When you put the electromagnets in the box when finished, put the permanent magnets inside the coil.
Next cut a piece of Plexiglas to fit inside the bottom of the ring box but so the bottom lip holds it up. The next step is to attach the IR emitters and sensor to the Plexiglas as seen in the pictures below using hot glue then finish attaching and labeling the wires.
Step 4: Build the Electronics
For this step you probably should assemble the electronics on a solderless breadboard before soldering them together. The schematic to build the circuit is attached along with the hex file to load on the microcontroller. The Arduino - 0007 code file is in the introduction so you can tweak it or make changes as you need.
It is very important to plan where all of the parts go, so all of the electronics will fit in the box the first time, If not it could be very frustrating and cause much grief.

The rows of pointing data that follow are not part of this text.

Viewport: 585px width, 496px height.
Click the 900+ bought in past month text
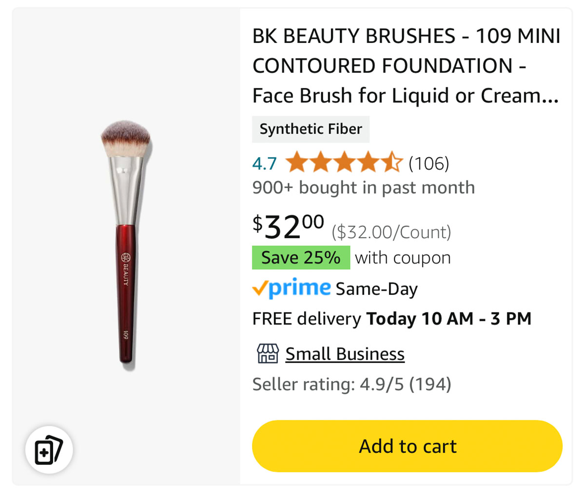(x=363, y=187)
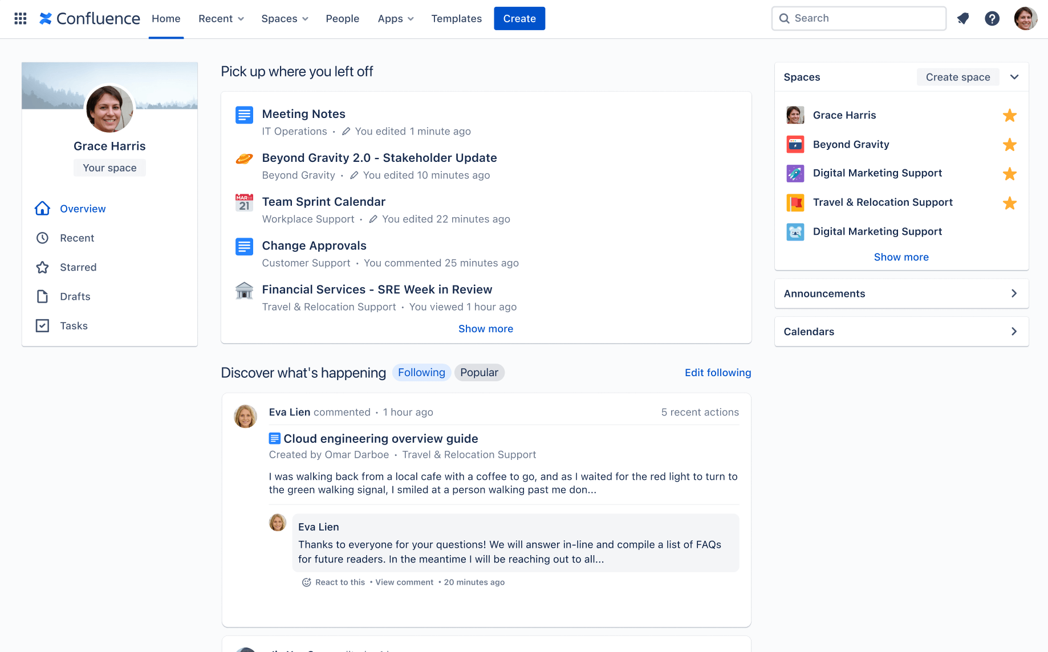Click Eva Lien's comment thumbnail avatar
Viewport: 1048px width, 652px height.
tap(278, 522)

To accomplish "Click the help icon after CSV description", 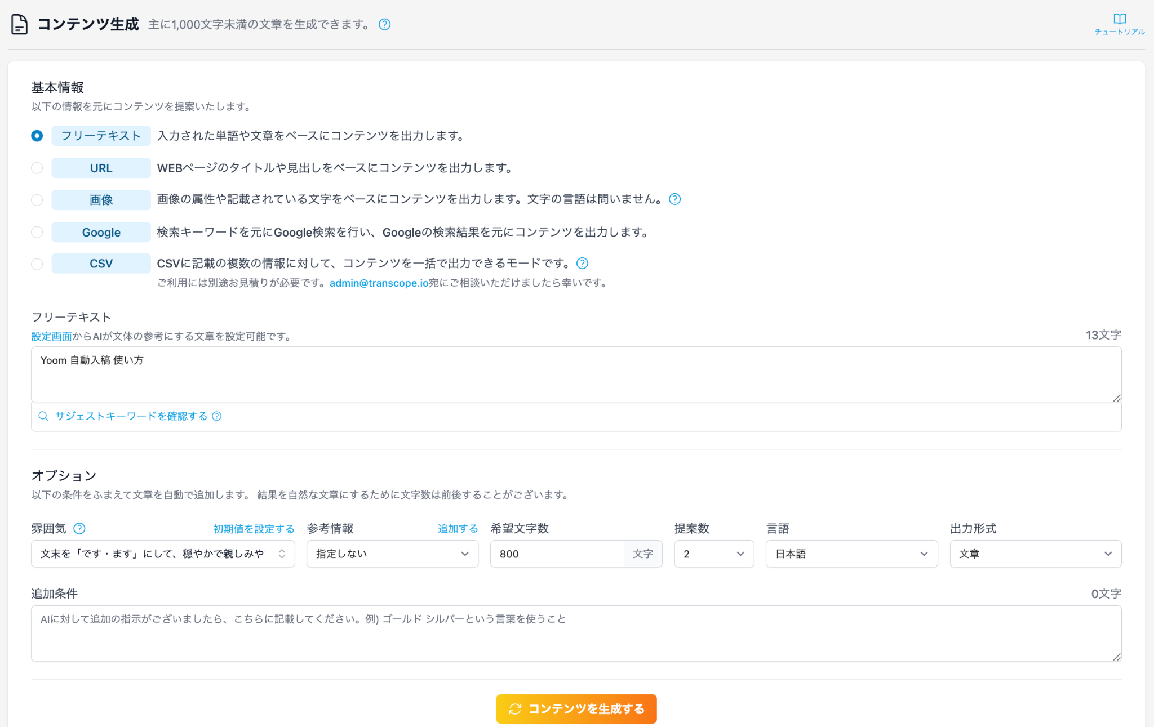I will pyautogui.click(x=583, y=263).
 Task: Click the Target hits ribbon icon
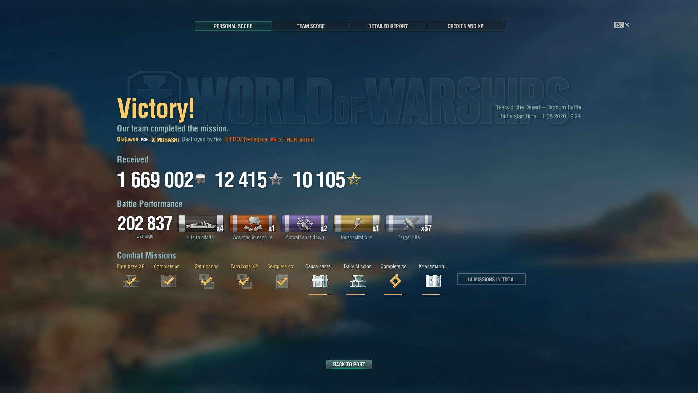click(409, 223)
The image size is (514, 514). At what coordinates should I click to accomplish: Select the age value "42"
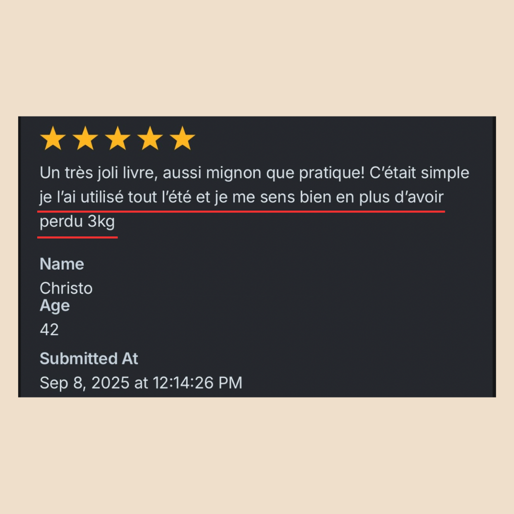pos(49,330)
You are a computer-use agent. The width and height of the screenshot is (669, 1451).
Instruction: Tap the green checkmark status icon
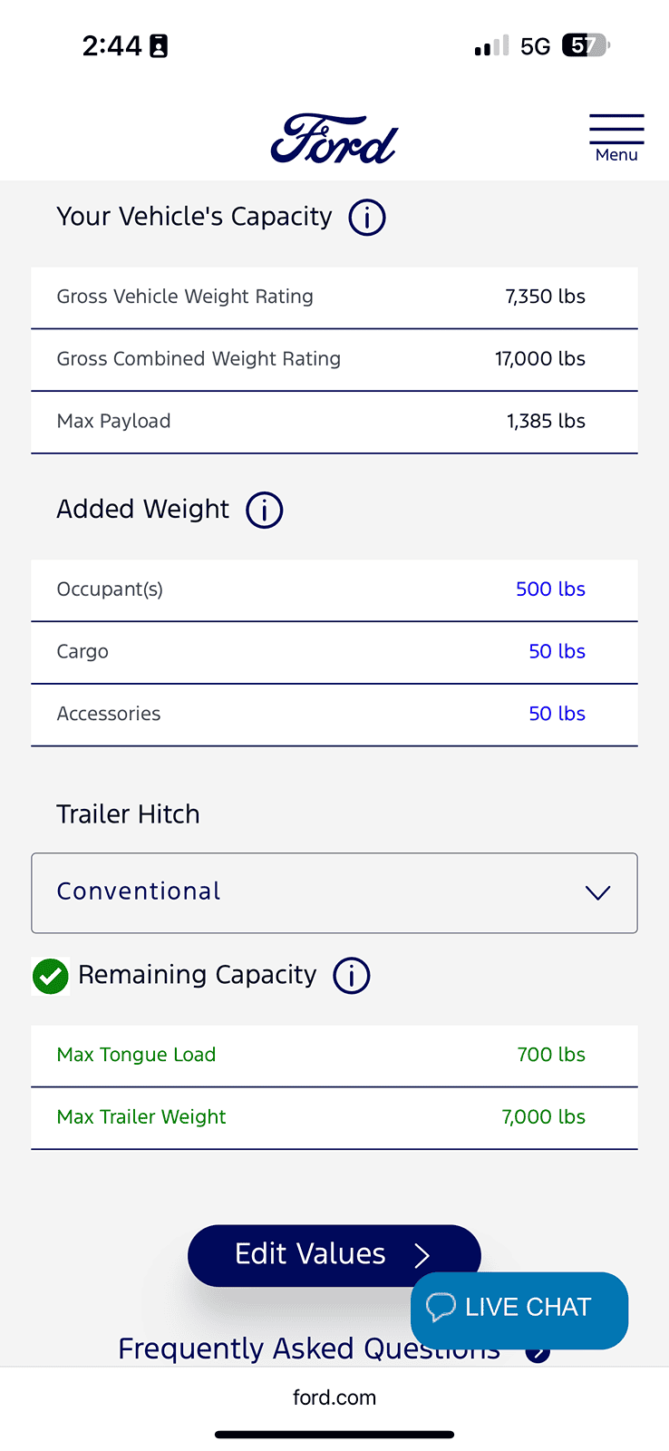point(51,977)
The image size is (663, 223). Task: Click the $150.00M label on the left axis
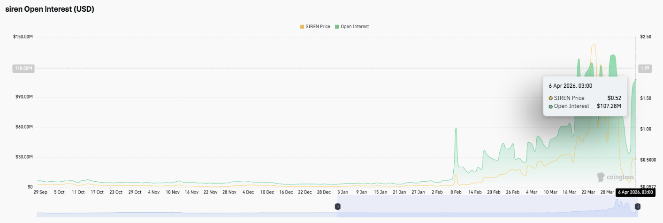[23, 37]
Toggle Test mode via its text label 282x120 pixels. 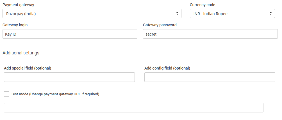pyautogui.click(x=55, y=94)
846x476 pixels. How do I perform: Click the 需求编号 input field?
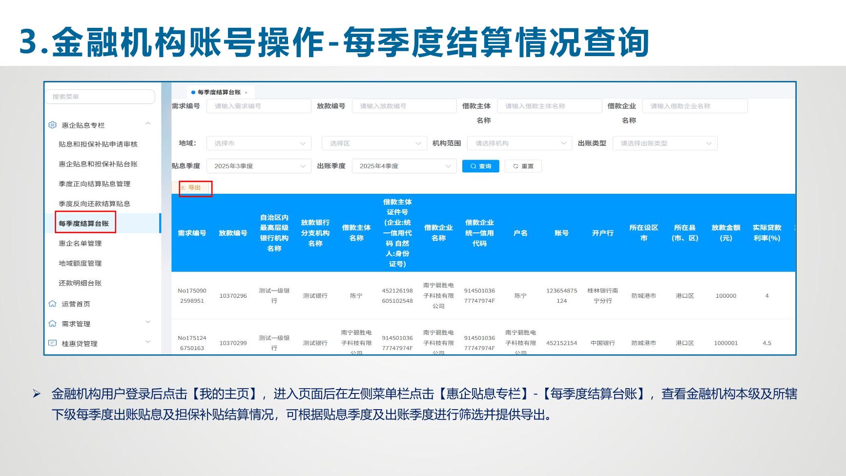[258, 106]
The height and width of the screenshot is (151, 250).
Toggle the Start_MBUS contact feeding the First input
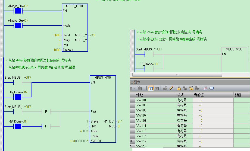pos(18,112)
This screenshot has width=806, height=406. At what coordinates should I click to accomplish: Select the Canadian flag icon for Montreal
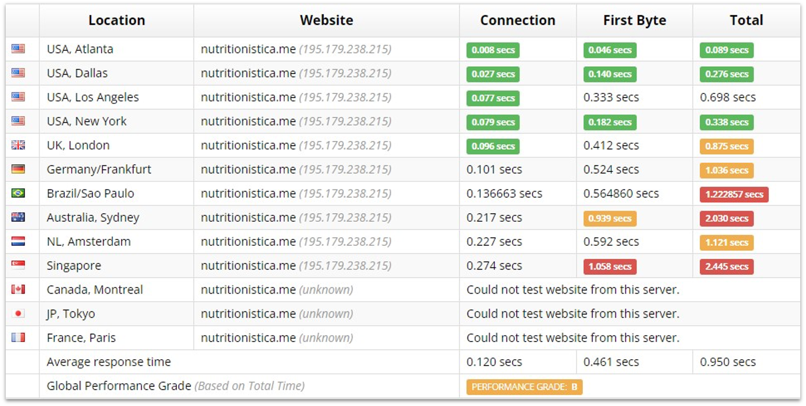[18, 290]
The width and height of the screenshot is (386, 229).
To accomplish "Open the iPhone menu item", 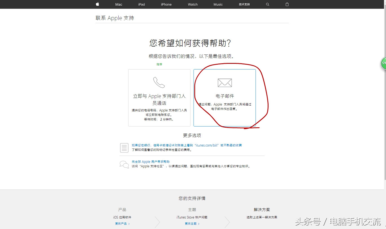I will 166,4.

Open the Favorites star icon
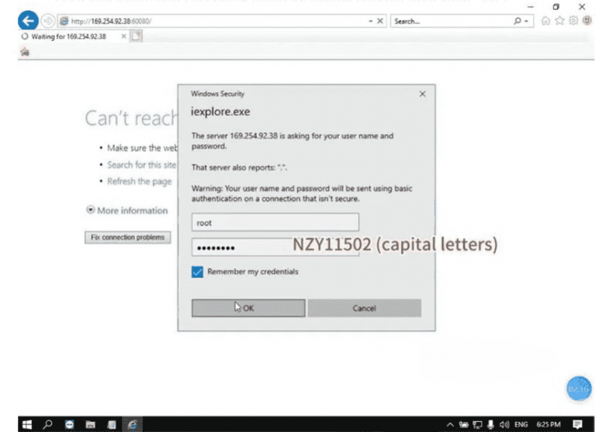pyautogui.click(x=559, y=21)
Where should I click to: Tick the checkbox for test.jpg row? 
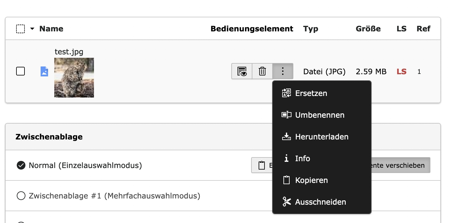click(20, 71)
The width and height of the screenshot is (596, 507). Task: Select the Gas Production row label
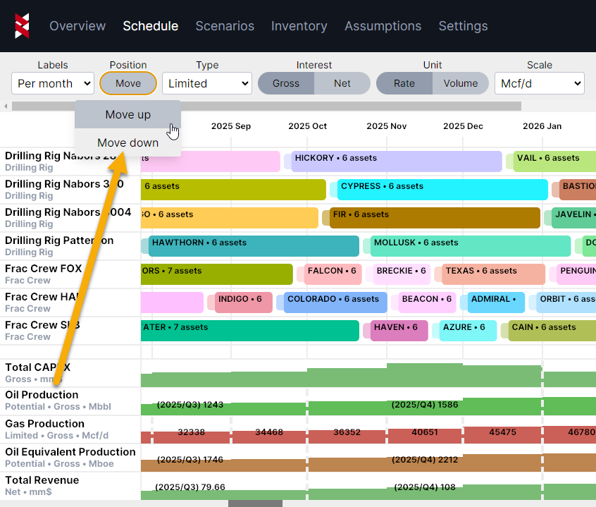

It is also important to note that the NPN power transistor(s) will heat up, to overcome this I mounted them to contact the aluminum base of my project box, This way it acts as a heat sink, preventing a spectacular fire. You will also need to come up with something similar to remove most of the heat from the box.
Once the electronics are built, there is a section of code in the program to uncomment and and then load onto the chip to test the orientation of the coils. It pulses the coils off, pulling up, and pushing down, also indicated by the LED. If you hold a magnet under the electromagnets and it doesn't follow the pattern, reverse the wires.
Step 5: Make Some Objects to Float
This part is only limited by your imagination. I have found that if the objects to float are too small, or two short relative to the width, are harder to get to float.
The object shown here is a heavy cardboard tube covered in electrical tape with 2 1/2" diameter x 1/4" thick rare earth metal magnets (from Digi-Key). I have also successfully floated a die I crocheted using a granny square pattern, and a ruby made from construction paper.
Step 6: Start Floating
All that is left to do is start floating the objects.
This is done by holding the object under the magnets and slowly bringing it up. When It nears the point where it wants to float up, push the button. This will set the level to float at to the current height.
Next, hold it just below where you set the hold height, so the LED lights up. Hold it there until it simply floats out of your hand. This happens because the microcontroller slowly adjusts the hold height up, to where the electromagnets have enough power to control the object.
You may also notice some buzzing coming from the electromagnets. This can be easily fixed by inserting some padding around the electromagnets.
If you do make this I would love to see some photos. It would also be great to hear any comments you have.